Hulk Hogan’s $100M Sex Tape Lawsuit Against Gawker Kicks Off

Hulk Hogan‘s $100 million civil trial agains Gawker Media kicked off yesterday, with the pro-wrestler’s lawyers arguing that the media company sought to do him harm when they published a 1,400 word account of his sex tape back in 2012.
In the piece – accompanied by a 1 minute 40 second edit of the tape, btw, which included nine seconds of sex – Gawker described how Hogan (real name: Terry Bollea) banged the wife of his good mate, Tampa, Florida radio shock jock Bubba “The Love Sponge” ClemHeather Clem, during which The Love Sponge was occasionally present.
They’re arguing that Hogan’s willingness to talk about his sex life made the video in the public interest, and therefore protected under the first amendment. 

“Hulk Hogan was more than willing to talk about his sex life – including in two autobiographies, a reality TV series and Howard Stern’s radio show – until he didn’t like what Gawker had to say,” they said in a statement on Monday. “Now he wants $100 million as compensation.”

And in court, company attorney Mike Berry – who’s defending former Gawker editor A.K. Daulerio, who published the piece, and Gawker founder Nick Denton – called this type of reporting “important”.

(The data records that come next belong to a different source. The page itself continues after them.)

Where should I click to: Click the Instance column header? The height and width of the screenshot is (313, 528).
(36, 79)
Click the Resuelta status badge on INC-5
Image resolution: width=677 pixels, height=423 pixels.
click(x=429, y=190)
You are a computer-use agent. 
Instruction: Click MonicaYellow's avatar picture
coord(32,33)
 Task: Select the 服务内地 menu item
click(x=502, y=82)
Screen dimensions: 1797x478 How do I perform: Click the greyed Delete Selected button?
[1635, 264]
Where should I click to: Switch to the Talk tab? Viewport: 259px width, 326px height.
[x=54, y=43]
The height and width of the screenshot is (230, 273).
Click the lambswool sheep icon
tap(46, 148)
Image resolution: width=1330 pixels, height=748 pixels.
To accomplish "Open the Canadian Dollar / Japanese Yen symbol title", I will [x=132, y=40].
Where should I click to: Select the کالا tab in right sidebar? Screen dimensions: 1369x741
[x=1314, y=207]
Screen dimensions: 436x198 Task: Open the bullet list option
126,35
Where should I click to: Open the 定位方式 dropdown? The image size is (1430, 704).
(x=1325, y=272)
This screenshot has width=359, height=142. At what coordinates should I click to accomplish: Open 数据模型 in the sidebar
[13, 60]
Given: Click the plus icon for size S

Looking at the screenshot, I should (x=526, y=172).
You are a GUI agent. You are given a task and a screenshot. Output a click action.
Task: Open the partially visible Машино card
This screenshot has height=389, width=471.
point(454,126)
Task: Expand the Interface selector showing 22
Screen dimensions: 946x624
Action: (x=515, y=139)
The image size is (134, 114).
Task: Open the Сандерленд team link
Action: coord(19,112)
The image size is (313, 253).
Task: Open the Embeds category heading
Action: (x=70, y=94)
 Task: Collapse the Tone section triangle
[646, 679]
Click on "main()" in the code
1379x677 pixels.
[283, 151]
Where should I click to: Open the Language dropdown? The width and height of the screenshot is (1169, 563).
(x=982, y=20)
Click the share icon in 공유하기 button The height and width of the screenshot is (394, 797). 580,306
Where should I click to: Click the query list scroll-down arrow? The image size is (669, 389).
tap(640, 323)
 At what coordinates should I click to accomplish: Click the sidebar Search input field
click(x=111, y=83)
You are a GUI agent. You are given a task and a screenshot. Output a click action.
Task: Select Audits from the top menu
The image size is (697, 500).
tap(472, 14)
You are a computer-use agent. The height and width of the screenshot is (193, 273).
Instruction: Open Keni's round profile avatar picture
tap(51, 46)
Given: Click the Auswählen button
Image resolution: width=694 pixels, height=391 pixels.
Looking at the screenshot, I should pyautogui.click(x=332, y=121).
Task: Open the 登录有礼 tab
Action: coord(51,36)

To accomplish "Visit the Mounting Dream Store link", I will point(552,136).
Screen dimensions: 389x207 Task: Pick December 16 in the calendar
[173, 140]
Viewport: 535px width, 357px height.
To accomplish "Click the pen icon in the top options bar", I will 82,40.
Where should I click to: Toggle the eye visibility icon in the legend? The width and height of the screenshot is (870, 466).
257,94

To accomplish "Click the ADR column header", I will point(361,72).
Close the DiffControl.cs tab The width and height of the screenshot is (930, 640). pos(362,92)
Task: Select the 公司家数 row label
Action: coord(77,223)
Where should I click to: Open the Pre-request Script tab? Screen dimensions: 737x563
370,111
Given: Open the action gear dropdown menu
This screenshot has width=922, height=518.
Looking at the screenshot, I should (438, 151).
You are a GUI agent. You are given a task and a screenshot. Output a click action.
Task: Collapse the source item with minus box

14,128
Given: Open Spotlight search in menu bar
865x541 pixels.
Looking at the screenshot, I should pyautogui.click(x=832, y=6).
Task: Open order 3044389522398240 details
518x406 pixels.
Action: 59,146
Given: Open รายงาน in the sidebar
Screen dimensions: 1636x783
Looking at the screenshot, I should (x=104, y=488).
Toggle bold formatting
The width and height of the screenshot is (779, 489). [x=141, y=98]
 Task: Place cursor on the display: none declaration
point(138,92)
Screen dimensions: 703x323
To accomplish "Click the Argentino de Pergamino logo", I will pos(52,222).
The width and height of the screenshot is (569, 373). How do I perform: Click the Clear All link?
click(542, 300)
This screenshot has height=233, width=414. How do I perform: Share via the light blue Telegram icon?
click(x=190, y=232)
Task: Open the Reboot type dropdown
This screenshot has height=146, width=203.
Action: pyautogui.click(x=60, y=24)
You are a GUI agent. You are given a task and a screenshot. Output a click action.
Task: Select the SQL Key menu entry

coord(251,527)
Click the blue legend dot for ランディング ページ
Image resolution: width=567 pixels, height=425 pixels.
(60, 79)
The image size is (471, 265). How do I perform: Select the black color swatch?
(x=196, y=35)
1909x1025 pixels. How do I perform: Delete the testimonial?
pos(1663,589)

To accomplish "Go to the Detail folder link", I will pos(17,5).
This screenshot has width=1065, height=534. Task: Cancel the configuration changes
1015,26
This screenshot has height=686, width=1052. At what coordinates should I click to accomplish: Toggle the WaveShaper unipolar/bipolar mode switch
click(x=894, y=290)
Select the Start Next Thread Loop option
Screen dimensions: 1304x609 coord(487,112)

“Gawker believes this kind of reporting is important,” he said. “It is important for writers to be able to address uncomfortable subjects – whether the subject is mental health, whether the subject is drugs, whether the subject is celebrity sex tapes.”

He’s also trying to prove it’s newsworthiness by pointing to Hogan creating himself in the image of an “American hero”, who claimed in his autobiography that he was “not the cheating kind”.

Hogan, when asked by his attorney Kenneth Turkel, explained that ‘Hulk Hogan’ is merely a character.

“Terry Bollea’s a normal person,” he said. “Wrestling is my job. It’s what Terry Bollea does for a living.”

His lawyers presented the jury with internal memos highlighting Gawker’s focus on traffic, and a chart that indicated a traffic spike in October 2012, when the tape was published.

They also presented internal staff chats showing Gawker staff members mocking Hogan.

“What we’re going to prove to you is that they intended to harm him,” said attorney Shane Vogt.

“The motivation here wasn’t some higher public purpose. It wasn’t the truth. It was money. It was power.”

Source: CNN.

Photo: Ronald Martinez / Getty.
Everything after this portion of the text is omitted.